Ушёл корнет. Запёрся. Через короткое время страшной мощности взрыв потряс дом. Корнет, ослабевший от нервной нагрузки, но явно довольный проделанной работой, вышел из пустой комнаты:
— Командуй, Принцесса! Пусть Ерофей свою дружину на смертную сечу выводит.
— Ерофей! Выводи своих молодцов на дело ратное. Помни — кнехты те могут оказаться непростыми противниками. Не все ещё возможности ныне почившей Ложи нам известны: могут привет прощальный послать. Шофёр, а куда, позволь спросить, ты отправился? Ранят тебя, или не дай того Духи, убьют, кто нас на лимузине катать будет? Сядь рядом с Прохором. Под командование Агафьи поступаешь.
А Ерофея с уже готовыми к бою Кафтанами вопрос мучил:
— Матушка! Коли они теперь без своих винтовок безоружны, не честь будет с таким противником биться!
— А ты, старик, выйди да глянь. Они и ножевому бою, думаю, обучены. Пойдут на равных на ваши сабли. Может, и хитрость тут, какая имеется. Не воинами называл сих кнехтов гроссмейстер Пьер Анри Жан де Лафонтен, а живым материалом. Как думаешь, Атаман, к чему бы это?
Обнажили клинки Кафтаны да разом и ринулись в атаку со всех выходов и окон.

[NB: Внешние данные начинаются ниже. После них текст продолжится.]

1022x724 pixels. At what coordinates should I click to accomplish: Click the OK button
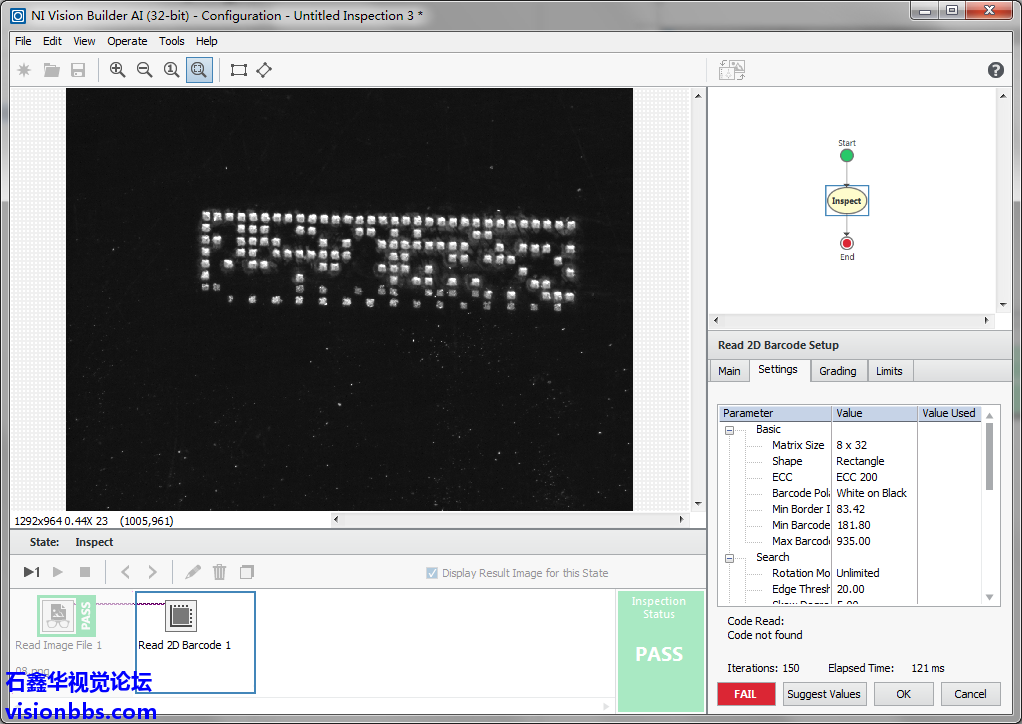tap(903, 694)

Глядь, а вместо винтовок у каждого кнехта по сабле хорошей работы образовалось. Да ножи боевые в левой руке у каждого зажаты.

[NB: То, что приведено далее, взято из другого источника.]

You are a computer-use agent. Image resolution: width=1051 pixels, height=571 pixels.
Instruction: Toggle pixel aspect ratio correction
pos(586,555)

Корнет требовал, чтобы и ему дали саблю, как офицер не желал в стороне оставаться, когда товарищи насмерть биться вышли, Лилия запретить пыталась. Воинская дисциплина сильна ещё была в старом воине. Но взмолился, как о милости:
— Не заставляй, Принцесса, впервые в жизни приказ нарушить! Пусти на сечу. Уйду ведь самовольно! Рука почти не болит.
— Дайте ему саблю. — Ничего больше Лилия не сказала старику. Хотела, но не время ныне для церемоний.
***
Великая была сеча. Выстояла Вольница.
***
Вошёл Ерофей в гостиную — глаз от крови не видно.
— Ранен?
— Слегка старую голову поцарапал о вражеский нож. Товарищей наших полегло много. Мне старому смерти нет. Значит, понадобится ещё моя служба.

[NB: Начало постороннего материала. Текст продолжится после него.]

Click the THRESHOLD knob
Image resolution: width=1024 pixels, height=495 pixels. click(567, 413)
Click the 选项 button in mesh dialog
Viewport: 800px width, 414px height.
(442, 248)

— Послужишь ещё, старый вояка! Какие потери у кнехтов?
— Не понять их потерь, барыня: они вроде и мёртвые, а вроде живые.
— Не понять, что такое ты рассказываешь. Вели сюда для образца доставить одного точно живого, а второго, который по-твоему, ни живой, ни мёртвый. Освидетельствуем с Корнетом. — Приказала Лилия.
Доставили.
— А что это, господа дружинники, лица у кнехтов одинаковые? Или мне мерещится?
— Не мерещится, барыня. — Загалдела Вольница. — Мы, как ратиться с ними вышли, сразу сие сходство заметили: перед смертными вратами и перед доброй сечей зрение острее становится; да некогда было в гляделки играть. Рубились они исправно, но странно, словно на плацу воинские артикулы отрабатывая: все одним приёмом. Таких вроде перебить просто, а они наших другов вон сколько положили.